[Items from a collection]

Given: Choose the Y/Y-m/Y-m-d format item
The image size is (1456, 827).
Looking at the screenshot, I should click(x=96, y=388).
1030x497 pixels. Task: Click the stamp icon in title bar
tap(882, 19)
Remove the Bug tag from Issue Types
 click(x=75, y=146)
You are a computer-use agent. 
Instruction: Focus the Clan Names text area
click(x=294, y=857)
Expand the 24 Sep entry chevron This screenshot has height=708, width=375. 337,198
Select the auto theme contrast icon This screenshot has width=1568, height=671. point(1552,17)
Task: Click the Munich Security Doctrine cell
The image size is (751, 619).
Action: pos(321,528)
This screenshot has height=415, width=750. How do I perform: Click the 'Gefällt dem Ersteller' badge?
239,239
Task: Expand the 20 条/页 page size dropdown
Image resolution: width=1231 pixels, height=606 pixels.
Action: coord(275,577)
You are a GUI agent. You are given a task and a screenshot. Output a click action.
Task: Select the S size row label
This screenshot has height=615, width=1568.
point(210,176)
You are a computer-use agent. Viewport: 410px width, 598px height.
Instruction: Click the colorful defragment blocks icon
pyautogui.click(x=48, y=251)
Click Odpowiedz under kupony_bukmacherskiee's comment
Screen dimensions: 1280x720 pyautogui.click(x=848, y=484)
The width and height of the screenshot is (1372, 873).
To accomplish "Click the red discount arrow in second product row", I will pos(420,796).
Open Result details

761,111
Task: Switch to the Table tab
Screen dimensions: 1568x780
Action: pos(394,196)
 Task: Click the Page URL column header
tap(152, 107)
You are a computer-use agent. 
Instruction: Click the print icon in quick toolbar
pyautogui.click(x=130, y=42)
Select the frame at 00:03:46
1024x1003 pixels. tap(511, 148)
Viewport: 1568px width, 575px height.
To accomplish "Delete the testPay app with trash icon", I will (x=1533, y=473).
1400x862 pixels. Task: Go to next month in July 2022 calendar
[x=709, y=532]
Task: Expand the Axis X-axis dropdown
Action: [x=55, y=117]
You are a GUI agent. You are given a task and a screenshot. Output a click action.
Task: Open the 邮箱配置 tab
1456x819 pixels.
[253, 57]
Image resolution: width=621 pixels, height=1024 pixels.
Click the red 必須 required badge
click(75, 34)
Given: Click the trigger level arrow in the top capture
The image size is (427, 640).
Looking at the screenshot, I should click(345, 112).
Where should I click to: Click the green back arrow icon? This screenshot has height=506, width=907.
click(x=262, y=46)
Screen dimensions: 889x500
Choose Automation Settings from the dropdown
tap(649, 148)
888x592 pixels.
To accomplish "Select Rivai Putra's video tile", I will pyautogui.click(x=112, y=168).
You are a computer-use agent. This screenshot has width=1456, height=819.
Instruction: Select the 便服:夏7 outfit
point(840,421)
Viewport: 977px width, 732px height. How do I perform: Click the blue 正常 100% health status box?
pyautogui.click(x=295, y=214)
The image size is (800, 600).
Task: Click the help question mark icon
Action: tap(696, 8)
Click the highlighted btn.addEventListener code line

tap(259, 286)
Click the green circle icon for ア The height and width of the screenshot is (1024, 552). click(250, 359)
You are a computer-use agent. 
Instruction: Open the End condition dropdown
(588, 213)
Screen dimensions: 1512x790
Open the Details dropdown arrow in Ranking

▶ What the task asks
Reproduce all of the items above verbatim, keeping every line unchanged.

▶ Written response
Given: Choose the Y/Y-m/Y-m-d format item
The image size is (1456, 827).
Looking at the screenshot, I should click(x=96, y=388).
1030x497 pixels. Task: Click the stamp icon in title bar
tap(882, 19)
Remove the Bug tag from Issue Types
 click(x=75, y=146)
You are a computer-use agent. 
Instruction: Focus the Clan Names text area
click(x=294, y=857)
Expand the 24 Sep entry chevron This screenshot has height=708, width=375. 337,198
Select the auto theme contrast icon This screenshot has width=1568, height=671. point(1552,17)
Task: Click the Munich Security Doctrine cell
The image size is (751, 619).
Action: pos(321,528)
This screenshot has height=415, width=750. How do I perform: Click the 'Gefällt dem Ersteller' badge?
239,239
Task: Expand the 20 条/页 page size dropdown
Image resolution: width=1231 pixels, height=606 pixels.
Action: coord(275,577)
You are a GUI agent. You are given a task and a screenshot. Output a click action.
Task: Select the S size row label
This screenshot has height=615, width=1568.
point(210,176)
You are a computer-use agent. Viewport: 410px width, 598px height.
Instruction: Click the colorful defragment blocks icon
pyautogui.click(x=48, y=251)
Click Odpowiedz under kupony_bukmacherskiee's comment
Screen dimensions: 1280x720 pyautogui.click(x=848, y=484)
The width and height of the screenshot is (1372, 873).
To accomplish "Click the red discount arrow in second product row", I will pos(420,796).
Open Result details

761,111
Task: Switch to the Table tab
Screen dimensions: 1568x780
Action: pos(394,196)
 Task: Click the Page URL column header
tap(152, 107)
You are a computer-use agent. 
Instruction: Click the print icon in quick toolbar
pyautogui.click(x=130, y=42)
Select the frame at 00:03:46
1024x1003 pixels. tap(511, 148)
Viewport: 1568px width, 575px height.
To accomplish "Delete the testPay app with trash icon", I will (x=1533, y=473).
1400x862 pixels. Task: Go to next month in July 2022 calendar
[x=709, y=532]
Task: Expand the Axis X-axis dropdown
Action: [x=55, y=117]
You are a GUI agent. You are given a task and a screenshot. Output a click action.
Task: Open the 邮箱配置 tab
1456x819 pixels.
[253, 57]
Image resolution: width=621 pixels, height=1024 pixels.
Click the red 必須 required badge
click(75, 34)
Given: Click the trigger level arrow in the top capture
The image size is (427, 640).
Looking at the screenshot, I should click(345, 112).
Where should I click to: Click the green back arrow icon? This screenshot has height=506, width=907.
click(x=262, y=46)
Screen dimensions: 889x500
Choose Automation Settings from the dropdown
tap(649, 148)
888x592 pixels.
To accomplish "Select Rivai Putra's video tile", I will pyautogui.click(x=112, y=168).
You are a computer-use agent. This screenshot has width=1456, height=819.
Instruction: Select the 便服:夏7 outfit
point(840,421)
Viewport: 977px width, 732px height. How do I perform: Click the blue 正常 100% health status box?
pyautogui.click(x=295, y=214)
The image size is (800, 600).
Task: Click the help question mark icon
Action: tap(696, 8)
Click the highlighted btn.addEventListener code line

tap(259, 286)
Click the green circle icon for ア The height and width of the screenshot is (1024, 552). click(250, 359)
You are a computer-use agent. 
Instruction: Open the End condition dropdown
(588, 213)
Screen dimensions: 1512x790
Open the Details dropdown arrow in Ranking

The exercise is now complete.